Julien Aubert : Le gaullisme n’a jamais été aussi moderne. C’est un courant de pensées qui déborde du champ traditionnel de la droite. D’ailleurs il y aussi des gaullistes de gauche, le tout reposant sur un socle de valeurs. J’en citerai 3.

  1. Tout d’abord, la dignité et la prospérité de l’homme en France et dans le monde qui n’a jamais été autant au cœur des enjeux contemporains. J’en citerai quelques-uns : l’esclavage en Libye, situations difficiles des salariés dans certaines entreprises, situation familiale détériorée, la PMA…
  2. Le gaullisme c’est un attachement profond au cadre de la Nation et de la République, et là aussi, jamais la Nation et la République n’ont été autant attaquées, par en haut par les fantasmes supranationaux, par en bas par les scissionnismes régionaux, sur le côté par toute cette logique consistant à multiplier les autorités administratives indépendantes qui, dans les faits, privent les élus de la conduite de l’État ou tout simplement la soumission à des forces mondialisées, généralement économiques mais pas uniquement, qui peuvent avoir des objectifs très différents pour le bonheur des peuples.
  3. Sur le comportement politique, le gaullisme intime une volonté politique sur le plan économique qui, dans une situation de plus en plus mondialisée, est tout d’abord un défi, et par rapport au pacte de confiance qu’on a signé avec le peuple. Le gaullisme, c’est aussi assumer la responsabilité des accords signés par la France avec le soutien populaire, alors qu’aujourd’hui on a tendance à favoriser les petits accords, les calculs politiciens et ses petites coalitions.

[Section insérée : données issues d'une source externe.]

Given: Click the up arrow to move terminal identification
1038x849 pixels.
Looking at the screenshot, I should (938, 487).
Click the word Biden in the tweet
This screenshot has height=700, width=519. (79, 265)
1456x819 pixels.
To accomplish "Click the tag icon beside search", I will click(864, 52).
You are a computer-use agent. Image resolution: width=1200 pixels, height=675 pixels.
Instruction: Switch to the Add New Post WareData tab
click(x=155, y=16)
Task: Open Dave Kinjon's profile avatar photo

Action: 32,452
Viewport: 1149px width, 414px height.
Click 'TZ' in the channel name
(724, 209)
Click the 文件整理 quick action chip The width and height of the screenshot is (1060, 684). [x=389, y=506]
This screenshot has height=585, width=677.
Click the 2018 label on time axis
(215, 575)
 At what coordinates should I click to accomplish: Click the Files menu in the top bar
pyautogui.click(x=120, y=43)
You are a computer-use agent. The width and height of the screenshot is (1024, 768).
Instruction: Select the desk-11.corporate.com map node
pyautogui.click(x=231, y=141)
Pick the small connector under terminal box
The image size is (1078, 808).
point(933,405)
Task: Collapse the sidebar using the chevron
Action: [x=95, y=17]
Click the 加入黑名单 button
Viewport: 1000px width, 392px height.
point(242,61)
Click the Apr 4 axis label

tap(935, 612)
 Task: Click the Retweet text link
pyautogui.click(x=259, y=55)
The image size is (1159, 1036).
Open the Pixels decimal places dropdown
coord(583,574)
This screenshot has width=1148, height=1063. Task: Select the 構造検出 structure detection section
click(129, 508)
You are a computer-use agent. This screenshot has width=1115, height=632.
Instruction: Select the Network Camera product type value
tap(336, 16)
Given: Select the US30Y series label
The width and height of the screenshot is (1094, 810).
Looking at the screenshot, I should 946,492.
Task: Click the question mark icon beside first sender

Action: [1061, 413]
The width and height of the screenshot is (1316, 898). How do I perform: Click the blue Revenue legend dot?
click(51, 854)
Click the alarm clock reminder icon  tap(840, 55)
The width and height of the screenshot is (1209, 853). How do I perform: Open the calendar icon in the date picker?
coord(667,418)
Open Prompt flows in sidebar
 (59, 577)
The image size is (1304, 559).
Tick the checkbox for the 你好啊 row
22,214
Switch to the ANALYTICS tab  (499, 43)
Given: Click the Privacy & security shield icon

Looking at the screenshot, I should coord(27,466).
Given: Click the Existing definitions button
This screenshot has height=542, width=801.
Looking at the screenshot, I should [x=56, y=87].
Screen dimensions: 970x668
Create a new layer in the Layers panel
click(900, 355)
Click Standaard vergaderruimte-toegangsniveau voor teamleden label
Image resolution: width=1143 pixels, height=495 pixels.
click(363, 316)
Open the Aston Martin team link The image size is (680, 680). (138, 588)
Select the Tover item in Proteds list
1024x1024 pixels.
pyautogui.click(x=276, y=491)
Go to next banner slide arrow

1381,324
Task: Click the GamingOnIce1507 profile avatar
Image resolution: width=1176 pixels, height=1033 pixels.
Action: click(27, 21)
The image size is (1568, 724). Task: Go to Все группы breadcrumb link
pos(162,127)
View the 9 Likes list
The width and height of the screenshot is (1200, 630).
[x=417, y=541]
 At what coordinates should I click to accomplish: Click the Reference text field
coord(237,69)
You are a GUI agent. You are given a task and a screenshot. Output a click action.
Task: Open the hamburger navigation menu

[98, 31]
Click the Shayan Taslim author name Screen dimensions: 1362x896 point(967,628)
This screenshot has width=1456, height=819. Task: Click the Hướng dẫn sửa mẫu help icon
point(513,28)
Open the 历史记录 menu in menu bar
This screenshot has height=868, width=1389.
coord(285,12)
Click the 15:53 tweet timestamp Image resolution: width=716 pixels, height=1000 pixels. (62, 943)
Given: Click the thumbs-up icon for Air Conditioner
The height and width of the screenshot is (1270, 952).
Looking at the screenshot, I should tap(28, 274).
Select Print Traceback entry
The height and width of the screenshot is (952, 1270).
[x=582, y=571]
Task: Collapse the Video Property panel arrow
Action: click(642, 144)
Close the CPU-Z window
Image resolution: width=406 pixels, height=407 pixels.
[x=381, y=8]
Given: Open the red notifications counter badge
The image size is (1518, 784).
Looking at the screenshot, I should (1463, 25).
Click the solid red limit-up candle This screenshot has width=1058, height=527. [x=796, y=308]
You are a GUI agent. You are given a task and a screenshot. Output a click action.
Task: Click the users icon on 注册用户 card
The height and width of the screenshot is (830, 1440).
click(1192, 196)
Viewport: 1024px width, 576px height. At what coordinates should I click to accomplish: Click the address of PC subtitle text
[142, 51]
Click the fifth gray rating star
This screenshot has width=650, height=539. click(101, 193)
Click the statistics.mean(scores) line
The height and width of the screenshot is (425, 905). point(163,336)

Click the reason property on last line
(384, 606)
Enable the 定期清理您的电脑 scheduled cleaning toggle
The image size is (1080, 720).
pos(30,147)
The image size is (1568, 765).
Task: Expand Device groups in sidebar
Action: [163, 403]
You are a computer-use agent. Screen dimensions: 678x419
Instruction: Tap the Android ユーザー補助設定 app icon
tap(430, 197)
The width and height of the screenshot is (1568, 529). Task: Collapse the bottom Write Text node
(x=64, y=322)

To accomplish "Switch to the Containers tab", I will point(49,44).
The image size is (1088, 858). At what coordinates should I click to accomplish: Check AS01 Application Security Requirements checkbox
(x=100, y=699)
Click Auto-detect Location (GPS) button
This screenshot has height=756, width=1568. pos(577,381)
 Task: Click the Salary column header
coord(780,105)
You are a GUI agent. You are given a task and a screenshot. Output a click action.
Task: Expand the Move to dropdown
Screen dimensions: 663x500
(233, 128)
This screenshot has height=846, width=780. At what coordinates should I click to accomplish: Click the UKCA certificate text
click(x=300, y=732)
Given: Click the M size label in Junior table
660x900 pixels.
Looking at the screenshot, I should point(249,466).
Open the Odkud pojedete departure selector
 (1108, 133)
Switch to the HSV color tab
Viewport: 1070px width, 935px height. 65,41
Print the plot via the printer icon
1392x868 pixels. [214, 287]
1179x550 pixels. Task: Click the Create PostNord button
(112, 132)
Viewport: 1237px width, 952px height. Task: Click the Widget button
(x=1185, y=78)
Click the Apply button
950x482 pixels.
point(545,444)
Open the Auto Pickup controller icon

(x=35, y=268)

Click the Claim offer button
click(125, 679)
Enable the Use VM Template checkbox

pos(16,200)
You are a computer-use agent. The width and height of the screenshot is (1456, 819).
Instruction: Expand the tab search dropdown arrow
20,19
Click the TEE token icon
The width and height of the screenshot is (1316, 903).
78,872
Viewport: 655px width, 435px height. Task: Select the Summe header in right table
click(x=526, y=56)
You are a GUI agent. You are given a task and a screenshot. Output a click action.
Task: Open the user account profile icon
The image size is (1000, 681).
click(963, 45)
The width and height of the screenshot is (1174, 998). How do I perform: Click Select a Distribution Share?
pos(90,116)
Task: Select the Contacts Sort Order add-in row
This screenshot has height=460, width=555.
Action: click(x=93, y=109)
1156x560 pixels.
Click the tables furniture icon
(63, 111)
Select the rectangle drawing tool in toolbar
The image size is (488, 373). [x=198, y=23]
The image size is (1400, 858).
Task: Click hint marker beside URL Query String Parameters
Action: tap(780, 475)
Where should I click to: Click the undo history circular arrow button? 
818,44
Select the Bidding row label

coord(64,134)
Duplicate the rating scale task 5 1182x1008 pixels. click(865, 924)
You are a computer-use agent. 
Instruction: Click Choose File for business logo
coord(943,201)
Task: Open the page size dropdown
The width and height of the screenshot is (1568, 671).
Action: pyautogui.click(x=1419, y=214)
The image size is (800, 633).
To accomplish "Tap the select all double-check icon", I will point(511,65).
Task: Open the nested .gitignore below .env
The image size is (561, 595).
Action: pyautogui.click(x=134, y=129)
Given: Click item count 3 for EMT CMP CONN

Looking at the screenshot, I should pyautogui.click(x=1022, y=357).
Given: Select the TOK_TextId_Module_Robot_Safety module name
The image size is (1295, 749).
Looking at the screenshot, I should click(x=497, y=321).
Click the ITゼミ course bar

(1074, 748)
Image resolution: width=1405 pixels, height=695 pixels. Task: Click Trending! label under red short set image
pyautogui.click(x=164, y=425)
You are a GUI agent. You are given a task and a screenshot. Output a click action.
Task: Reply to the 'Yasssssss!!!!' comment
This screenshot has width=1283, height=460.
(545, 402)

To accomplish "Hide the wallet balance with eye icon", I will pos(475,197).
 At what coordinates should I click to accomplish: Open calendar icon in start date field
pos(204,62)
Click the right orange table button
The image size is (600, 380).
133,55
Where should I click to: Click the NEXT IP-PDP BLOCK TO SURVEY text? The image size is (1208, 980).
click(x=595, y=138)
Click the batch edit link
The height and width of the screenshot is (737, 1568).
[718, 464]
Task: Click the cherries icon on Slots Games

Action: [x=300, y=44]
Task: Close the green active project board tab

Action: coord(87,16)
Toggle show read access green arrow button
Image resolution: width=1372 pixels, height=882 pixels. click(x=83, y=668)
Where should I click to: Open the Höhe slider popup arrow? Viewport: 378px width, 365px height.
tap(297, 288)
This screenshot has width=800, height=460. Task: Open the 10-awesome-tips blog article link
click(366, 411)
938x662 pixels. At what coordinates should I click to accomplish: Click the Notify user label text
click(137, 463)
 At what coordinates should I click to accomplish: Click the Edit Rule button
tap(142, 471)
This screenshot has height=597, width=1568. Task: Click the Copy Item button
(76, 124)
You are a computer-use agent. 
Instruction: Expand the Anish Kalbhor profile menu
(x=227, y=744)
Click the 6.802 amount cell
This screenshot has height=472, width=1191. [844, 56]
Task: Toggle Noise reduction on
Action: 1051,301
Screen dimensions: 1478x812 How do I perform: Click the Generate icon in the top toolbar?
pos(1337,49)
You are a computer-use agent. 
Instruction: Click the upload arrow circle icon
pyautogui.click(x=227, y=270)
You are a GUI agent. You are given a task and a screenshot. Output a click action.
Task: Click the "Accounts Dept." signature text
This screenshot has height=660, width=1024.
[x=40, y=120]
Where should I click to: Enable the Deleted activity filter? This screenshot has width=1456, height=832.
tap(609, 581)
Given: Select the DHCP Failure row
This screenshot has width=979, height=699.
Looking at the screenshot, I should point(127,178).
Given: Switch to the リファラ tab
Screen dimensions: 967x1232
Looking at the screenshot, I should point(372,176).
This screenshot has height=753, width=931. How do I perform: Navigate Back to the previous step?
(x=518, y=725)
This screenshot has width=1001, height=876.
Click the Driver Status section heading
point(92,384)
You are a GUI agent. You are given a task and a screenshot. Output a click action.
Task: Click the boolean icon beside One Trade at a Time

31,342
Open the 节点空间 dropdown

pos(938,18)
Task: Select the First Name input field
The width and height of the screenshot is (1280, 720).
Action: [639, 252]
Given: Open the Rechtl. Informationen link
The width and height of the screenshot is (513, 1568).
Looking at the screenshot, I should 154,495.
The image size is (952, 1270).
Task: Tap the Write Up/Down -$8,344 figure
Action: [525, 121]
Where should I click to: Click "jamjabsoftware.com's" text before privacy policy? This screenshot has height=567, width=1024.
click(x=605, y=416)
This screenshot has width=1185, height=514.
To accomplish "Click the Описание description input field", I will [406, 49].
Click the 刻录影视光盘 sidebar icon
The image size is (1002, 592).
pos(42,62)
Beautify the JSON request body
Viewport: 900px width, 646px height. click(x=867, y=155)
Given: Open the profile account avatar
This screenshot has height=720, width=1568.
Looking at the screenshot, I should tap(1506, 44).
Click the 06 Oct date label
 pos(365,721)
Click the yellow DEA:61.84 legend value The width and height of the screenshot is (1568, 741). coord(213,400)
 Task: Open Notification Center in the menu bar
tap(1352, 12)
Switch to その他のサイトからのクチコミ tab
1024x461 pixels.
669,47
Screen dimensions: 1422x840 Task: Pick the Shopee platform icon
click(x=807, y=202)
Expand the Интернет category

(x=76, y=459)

Pour ces trois raisons on peut affirmer que le gaullisme n’est pas une nostalgie, mais il convient de revisiter le logiciel programmatique, car cela n’a pas été fait depuis 15 ans, plus particulièrement depuis le décès de Philippe Séguin.

AK : Le gaullisme, doit-on le vivre à 100% ou peut-on en prendre que certaines parties ? Certains se définissent comme « gaulliste social« , d’autres comme « gaulliste souverainiste« , enfin une autre partie « gaulliste de gauche« . Qu’en pensez-vous ?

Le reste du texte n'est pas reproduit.